Although I’ve never lived in Renton, the city has been a part of my life for pretty much forever.
I was born here (a “McLendon/Kmart/Renton Hospital” baby) in 1951. Before Southcenter, Mom bought our groceries here (at a grocery store at the other end of Renton Center from Fred Meyer; I waited in the car) and yes, I cruised (just once or twice) The Loop.
It was easy to pop down to Renton from our house on Tukwila Hill. We could hear the sounds of horse racing at Longacres. The biggest decision on some Saturdays was whether to watch the matinee at the Roxy or the Renton Theater across South Third Street; the latter usually won out (and which is why I was bummed when porn-theater owner Roger Forbes turned it into something not suited to families).
Southcenter (and growing up) altered my relationship with Renton, as did living away for most of the 70s. I’ve lived with my family in Kent for 37 years. But what has never changed is the protectiveness I feel for South King County and the irritation I feel when the folks from Seattle or the Eastside belittle us or take advantage of us.
I’ve had the privilege of helping Renton residents and the larger community better understand the city as a reporter and as the editor of the Renton Reporter for seven years until mid-2013, when Brian Beckley took over the helm.
It’s bittersweet, that after a 43-year career in newspapering, I am retiring on June 30 after stops in Idaho Falls, Walla Walla, Port Angeles and Kent, Renton and Tukwila, the last as editor of the Tukwila Reporter.
I will miss writing the Police Blotter. Come on, folks. You’re gonna get caught.
My years covering Renton as a journalist go back to the early 1970s, when as a college intern for the Renton Record Chronicle, I covered a Washington state Horse Racing Commission meeting in Renton involving a Longacres trainer who went on to fame.

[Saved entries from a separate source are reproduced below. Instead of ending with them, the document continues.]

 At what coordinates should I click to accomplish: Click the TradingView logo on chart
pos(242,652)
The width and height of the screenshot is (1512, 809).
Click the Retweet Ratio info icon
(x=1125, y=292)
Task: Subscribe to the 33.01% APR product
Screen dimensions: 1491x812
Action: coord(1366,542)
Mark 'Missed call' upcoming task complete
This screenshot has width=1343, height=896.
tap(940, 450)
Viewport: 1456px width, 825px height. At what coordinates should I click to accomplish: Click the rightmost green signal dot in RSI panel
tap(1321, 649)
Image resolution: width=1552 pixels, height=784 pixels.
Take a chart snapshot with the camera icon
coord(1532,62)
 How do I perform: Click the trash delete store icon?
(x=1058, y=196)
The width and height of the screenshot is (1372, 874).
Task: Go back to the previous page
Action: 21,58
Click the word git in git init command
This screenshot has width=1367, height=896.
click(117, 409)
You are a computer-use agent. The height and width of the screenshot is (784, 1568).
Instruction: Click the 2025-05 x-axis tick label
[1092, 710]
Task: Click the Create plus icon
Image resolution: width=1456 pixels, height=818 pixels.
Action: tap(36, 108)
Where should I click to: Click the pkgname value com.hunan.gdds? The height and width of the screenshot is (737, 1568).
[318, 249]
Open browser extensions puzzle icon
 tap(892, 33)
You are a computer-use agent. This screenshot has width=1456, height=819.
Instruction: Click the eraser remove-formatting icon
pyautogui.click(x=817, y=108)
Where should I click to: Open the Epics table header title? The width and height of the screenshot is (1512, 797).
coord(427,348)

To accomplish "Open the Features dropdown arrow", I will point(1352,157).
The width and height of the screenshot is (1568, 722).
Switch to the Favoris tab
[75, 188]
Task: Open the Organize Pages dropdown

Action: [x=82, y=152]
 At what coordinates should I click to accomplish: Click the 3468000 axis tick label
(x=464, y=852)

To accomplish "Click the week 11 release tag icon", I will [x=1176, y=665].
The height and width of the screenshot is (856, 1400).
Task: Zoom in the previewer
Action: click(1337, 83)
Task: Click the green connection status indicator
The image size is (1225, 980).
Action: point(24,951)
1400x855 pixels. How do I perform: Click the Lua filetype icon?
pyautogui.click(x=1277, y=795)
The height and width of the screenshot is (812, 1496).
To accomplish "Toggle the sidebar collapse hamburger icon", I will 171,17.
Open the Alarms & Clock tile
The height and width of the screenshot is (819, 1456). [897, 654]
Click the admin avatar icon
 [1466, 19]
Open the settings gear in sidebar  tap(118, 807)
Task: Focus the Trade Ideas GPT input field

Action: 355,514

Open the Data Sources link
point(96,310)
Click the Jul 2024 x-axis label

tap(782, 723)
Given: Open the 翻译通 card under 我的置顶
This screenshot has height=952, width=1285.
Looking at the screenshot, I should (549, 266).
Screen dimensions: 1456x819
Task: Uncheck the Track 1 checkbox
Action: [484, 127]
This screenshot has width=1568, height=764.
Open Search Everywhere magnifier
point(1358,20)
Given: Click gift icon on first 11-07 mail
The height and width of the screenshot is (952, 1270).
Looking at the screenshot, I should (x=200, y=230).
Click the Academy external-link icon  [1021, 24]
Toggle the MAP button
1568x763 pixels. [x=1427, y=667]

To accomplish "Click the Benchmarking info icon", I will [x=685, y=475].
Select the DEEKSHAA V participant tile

Years later for the Valley Daily News, I would cover the sale of Longacres to Boeing in 1990 and the track’s last days in 1992 – and the dark years that followed. One story I’ve always remembered came at the end, when I reported the anger horse owners felt when demolition began even before all their horses were gone from the barns.
Even though horse racing now lives on at Emerald Downs in Auburn, the state’s thoroughbred industry thrived for decades in Renton.
Although Valley Medical Center is sometimes referred to as “Renton’s hospital,” its reach goes much farther. Major life events for me and my family, from births to death, have occurred there. Yes, there actually was a time when you drove there through farm fields, not fields of warehouses.
Stories abounded from Valley Medical Center, from CEO Rich Roodman’s pay, to the unruly unproductive meetings of the board of commissioners, to the alliance with UW Medicine. I’ve had a hand in covering all of those, fairly and professionally.
Perhaps the hardest of Valley’s stories to cover, at least personally, was the alliance with UW Medicine. I was in a protective, albeit, emotional mood; it felt like South King County was losing, at least in name, an important piece of its identity. But, of course, intellectually, medically and for Valley to survive at all, it made sense to align with UW Medicine.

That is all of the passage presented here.